─── INFORMATION GIVEN ───
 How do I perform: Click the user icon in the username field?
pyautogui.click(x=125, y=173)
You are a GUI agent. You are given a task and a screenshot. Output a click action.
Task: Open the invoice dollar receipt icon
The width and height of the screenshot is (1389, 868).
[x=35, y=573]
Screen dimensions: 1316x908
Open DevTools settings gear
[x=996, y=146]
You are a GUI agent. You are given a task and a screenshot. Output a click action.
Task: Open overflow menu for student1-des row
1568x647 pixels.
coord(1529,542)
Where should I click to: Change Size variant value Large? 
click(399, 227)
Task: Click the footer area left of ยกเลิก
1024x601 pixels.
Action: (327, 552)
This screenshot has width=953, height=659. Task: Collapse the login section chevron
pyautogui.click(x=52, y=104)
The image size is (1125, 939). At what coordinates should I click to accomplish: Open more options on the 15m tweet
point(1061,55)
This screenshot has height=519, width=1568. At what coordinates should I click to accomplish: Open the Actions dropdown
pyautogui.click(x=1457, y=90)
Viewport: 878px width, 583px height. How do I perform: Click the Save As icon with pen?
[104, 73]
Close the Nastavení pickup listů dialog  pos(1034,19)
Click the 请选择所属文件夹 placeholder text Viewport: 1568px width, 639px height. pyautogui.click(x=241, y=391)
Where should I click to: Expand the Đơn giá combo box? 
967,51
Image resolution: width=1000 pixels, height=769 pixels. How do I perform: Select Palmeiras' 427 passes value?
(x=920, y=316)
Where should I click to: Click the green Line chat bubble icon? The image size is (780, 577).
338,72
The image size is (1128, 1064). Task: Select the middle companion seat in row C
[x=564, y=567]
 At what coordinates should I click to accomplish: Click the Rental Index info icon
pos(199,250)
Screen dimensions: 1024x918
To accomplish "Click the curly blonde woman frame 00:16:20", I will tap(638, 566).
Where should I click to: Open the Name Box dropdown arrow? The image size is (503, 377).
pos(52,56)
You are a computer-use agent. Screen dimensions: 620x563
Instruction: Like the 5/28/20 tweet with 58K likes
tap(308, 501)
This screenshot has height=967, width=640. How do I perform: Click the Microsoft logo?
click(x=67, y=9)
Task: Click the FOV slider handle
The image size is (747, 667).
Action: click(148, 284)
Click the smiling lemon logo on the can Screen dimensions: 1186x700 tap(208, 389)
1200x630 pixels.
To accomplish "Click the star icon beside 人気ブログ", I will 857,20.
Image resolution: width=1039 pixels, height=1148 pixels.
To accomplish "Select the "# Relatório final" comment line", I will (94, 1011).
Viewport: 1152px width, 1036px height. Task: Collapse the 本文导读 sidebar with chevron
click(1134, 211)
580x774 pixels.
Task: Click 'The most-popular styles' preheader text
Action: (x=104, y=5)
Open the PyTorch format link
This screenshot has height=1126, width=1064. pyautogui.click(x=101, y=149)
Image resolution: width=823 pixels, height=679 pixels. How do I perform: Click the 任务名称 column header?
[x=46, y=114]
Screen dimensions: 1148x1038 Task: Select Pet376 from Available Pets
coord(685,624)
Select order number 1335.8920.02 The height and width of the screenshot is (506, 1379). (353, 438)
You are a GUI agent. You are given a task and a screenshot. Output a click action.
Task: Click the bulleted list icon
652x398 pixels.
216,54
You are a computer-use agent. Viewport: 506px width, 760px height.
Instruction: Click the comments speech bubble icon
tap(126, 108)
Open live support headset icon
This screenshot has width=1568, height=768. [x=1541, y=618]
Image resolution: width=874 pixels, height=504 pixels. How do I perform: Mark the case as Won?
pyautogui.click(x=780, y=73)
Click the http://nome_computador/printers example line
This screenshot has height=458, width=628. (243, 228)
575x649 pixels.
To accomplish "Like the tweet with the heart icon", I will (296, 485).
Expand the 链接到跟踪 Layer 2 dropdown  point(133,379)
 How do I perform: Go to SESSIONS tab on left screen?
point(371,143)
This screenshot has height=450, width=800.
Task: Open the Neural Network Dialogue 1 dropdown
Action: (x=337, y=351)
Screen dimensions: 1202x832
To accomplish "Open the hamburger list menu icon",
───
# WORK REQUEST
Copy each line in the entries above where "menu" turns up.

# WRITTEN REPLY
Task: Open overflow menu for student1-des row
To accomplish "Open the hamburger list menu icon",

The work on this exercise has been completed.